#### [Goal of the exercise]
List each line of the items below that contains the string "agent", matching case.

#### Supplied records

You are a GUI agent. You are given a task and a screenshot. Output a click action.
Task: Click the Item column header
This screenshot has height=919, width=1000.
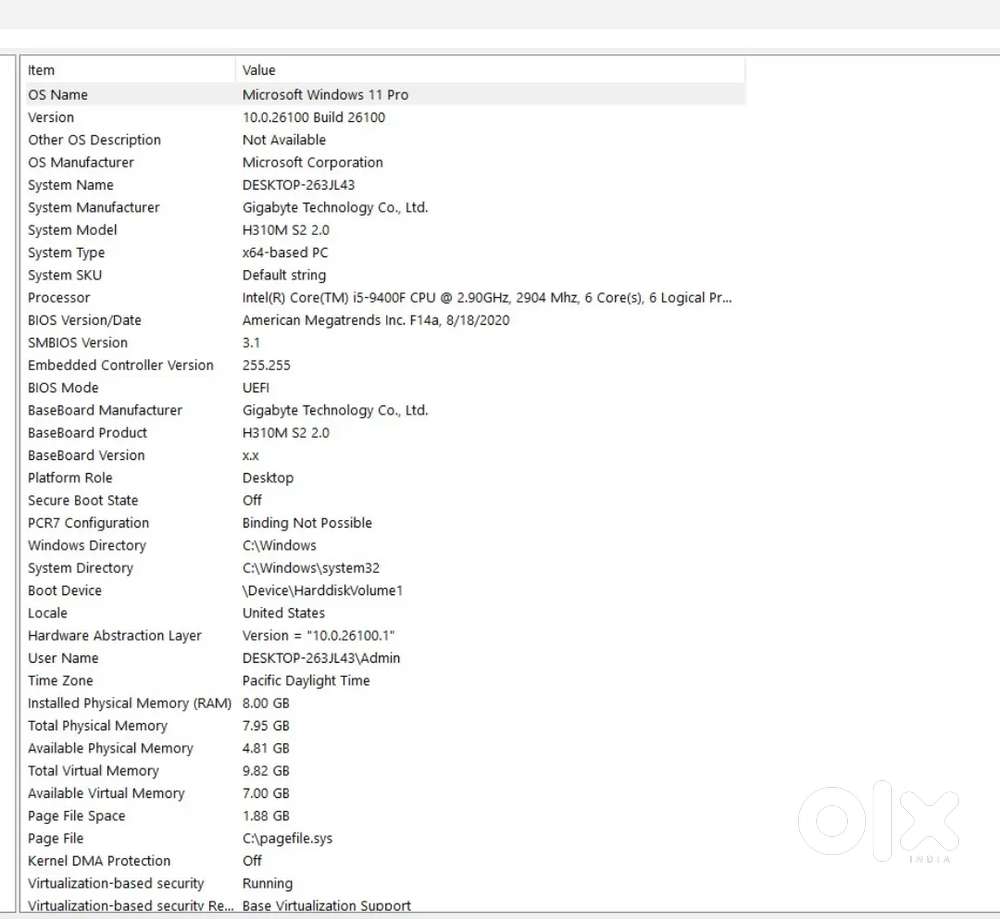[x=42, y=70]
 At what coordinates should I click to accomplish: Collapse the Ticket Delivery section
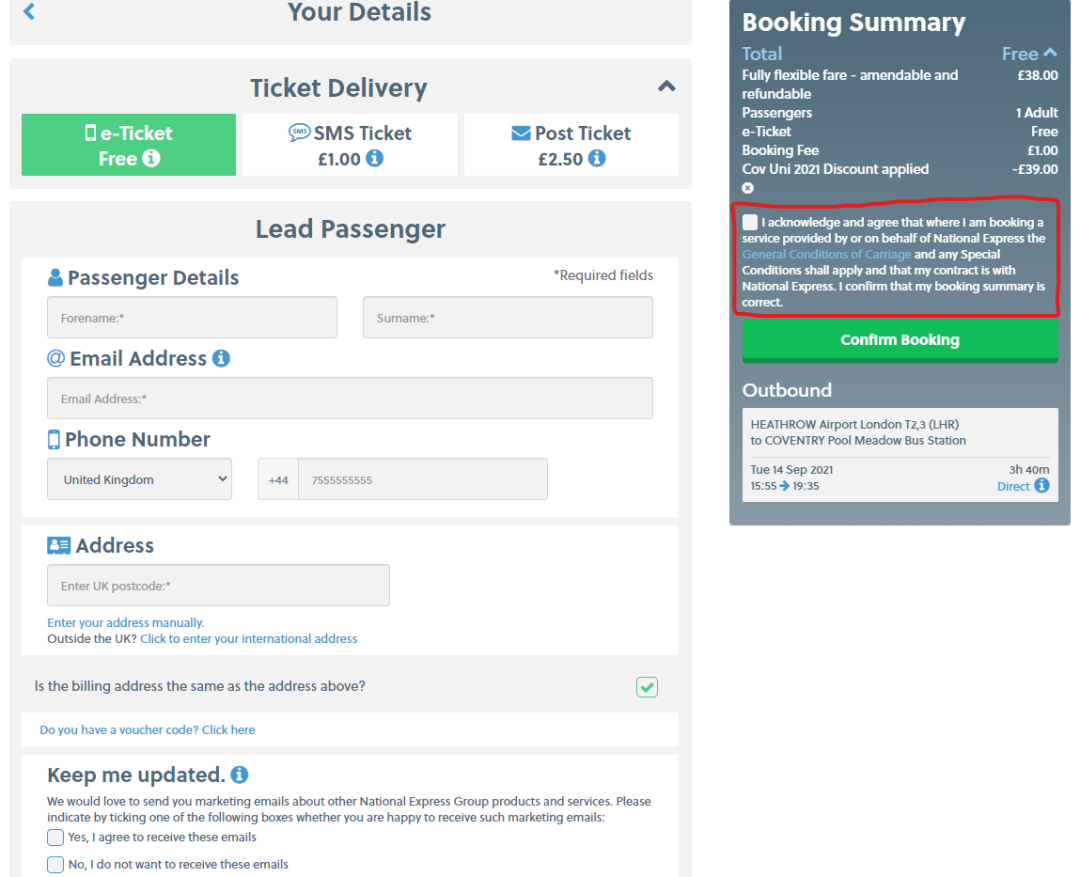click(667, 87)
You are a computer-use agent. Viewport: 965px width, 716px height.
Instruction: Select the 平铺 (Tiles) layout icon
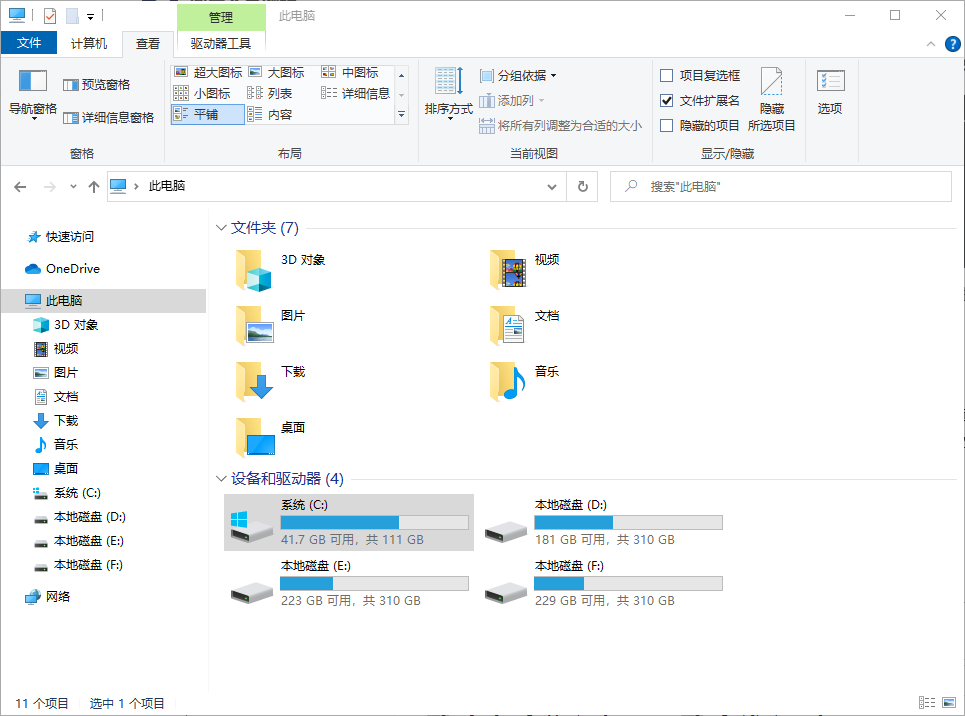[206, 114]
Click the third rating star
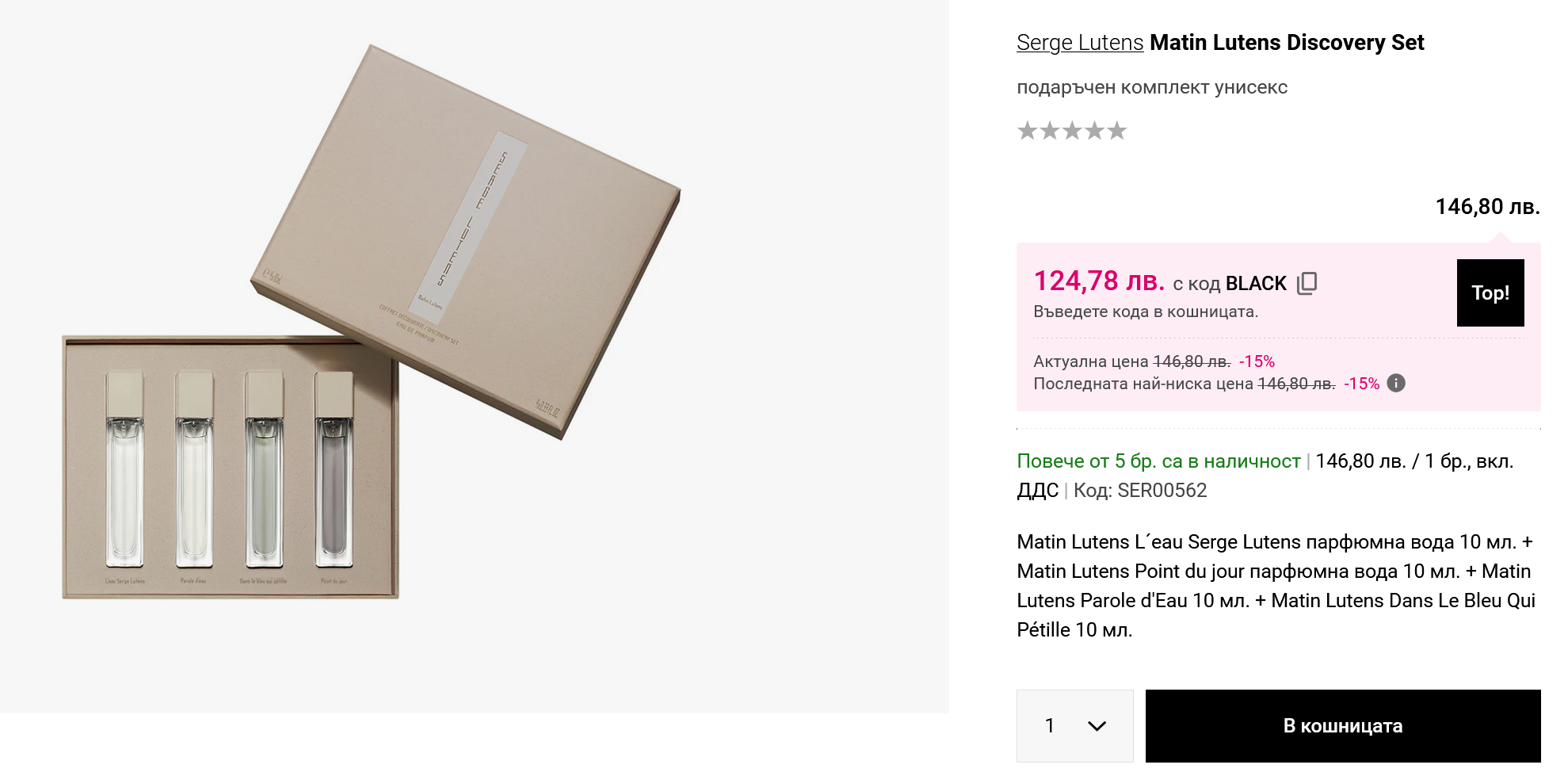 click(1072, 131)
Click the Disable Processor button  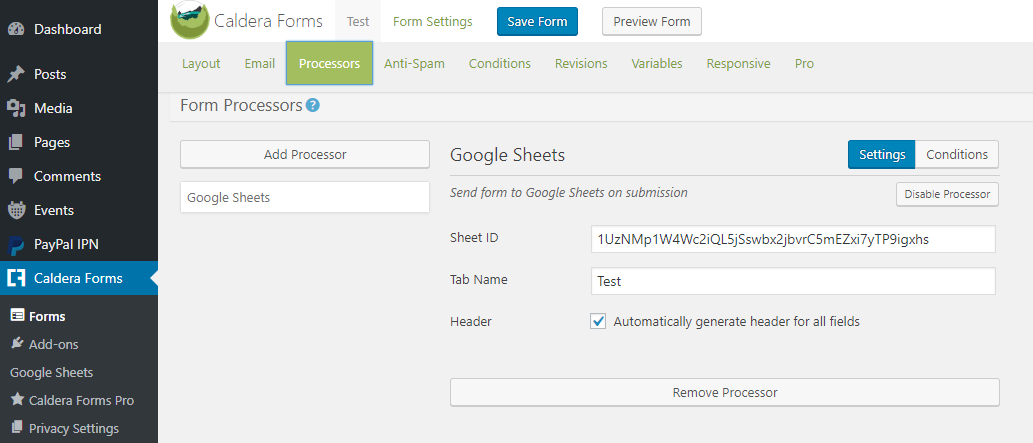pyautogui.click(x=947, y=194)
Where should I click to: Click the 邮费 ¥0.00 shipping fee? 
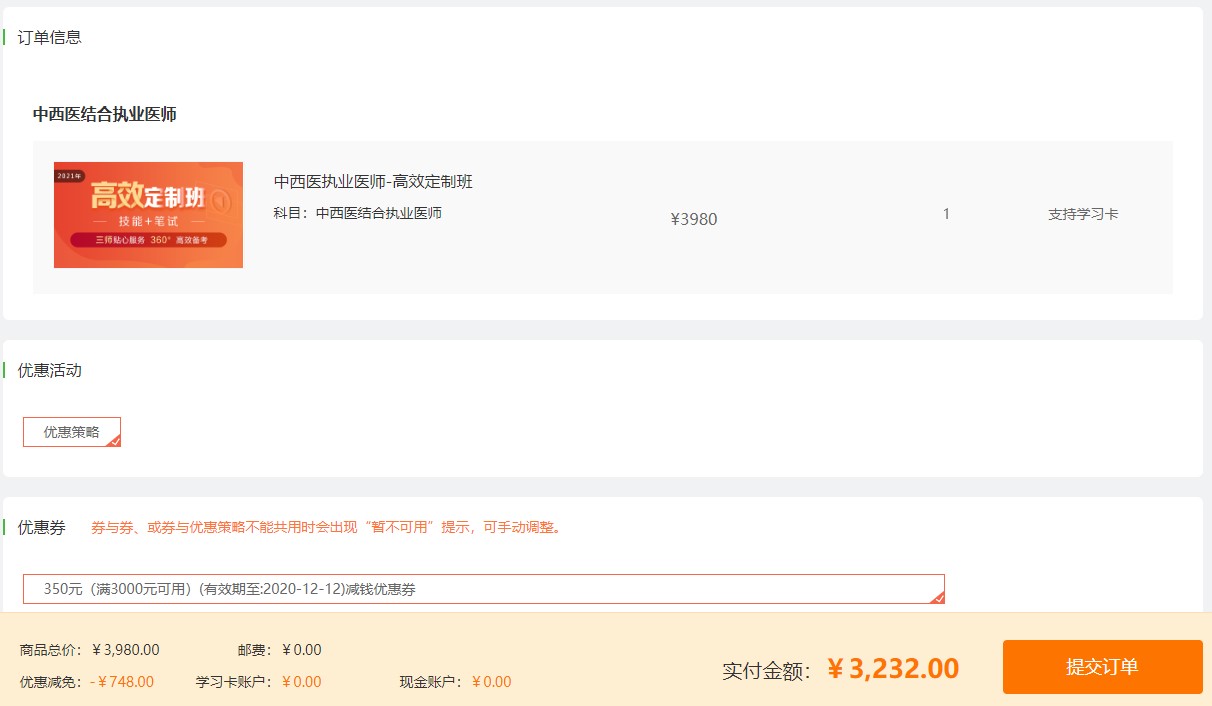coord(302,650)
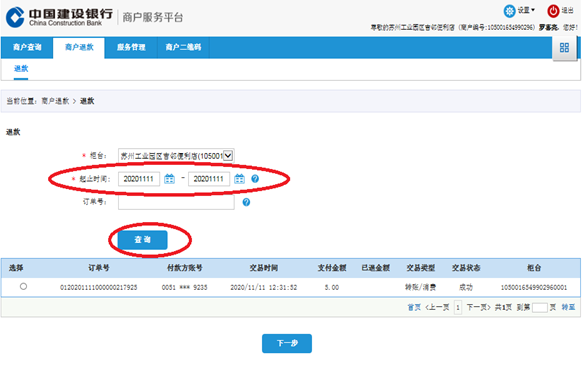Open the start date calendar picker
The height and width of the screenshot is (367, 584).
pyautogui.click(x=169, y=179)
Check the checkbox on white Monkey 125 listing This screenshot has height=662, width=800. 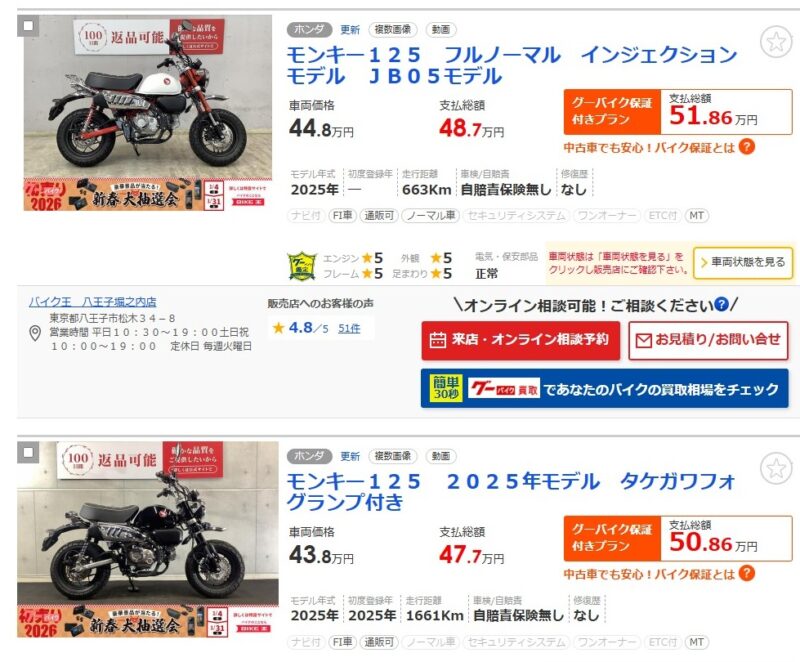tap(28, 26)
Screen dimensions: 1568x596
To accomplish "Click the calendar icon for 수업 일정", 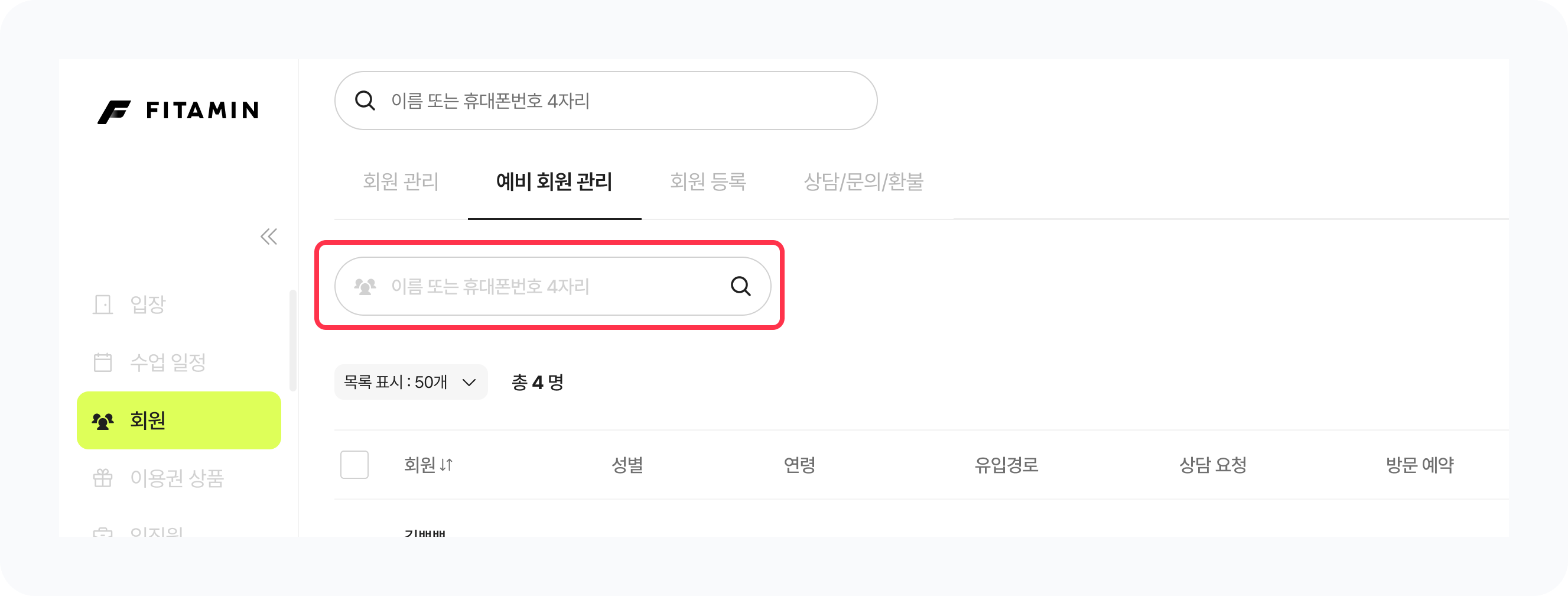I will coord(103,362).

########

#### [Result for this task]
You are a GUI agent. You are given a task and a screenshot. Output a click action.
You are a computer-use agent. Viewport: 965px width, 716px height.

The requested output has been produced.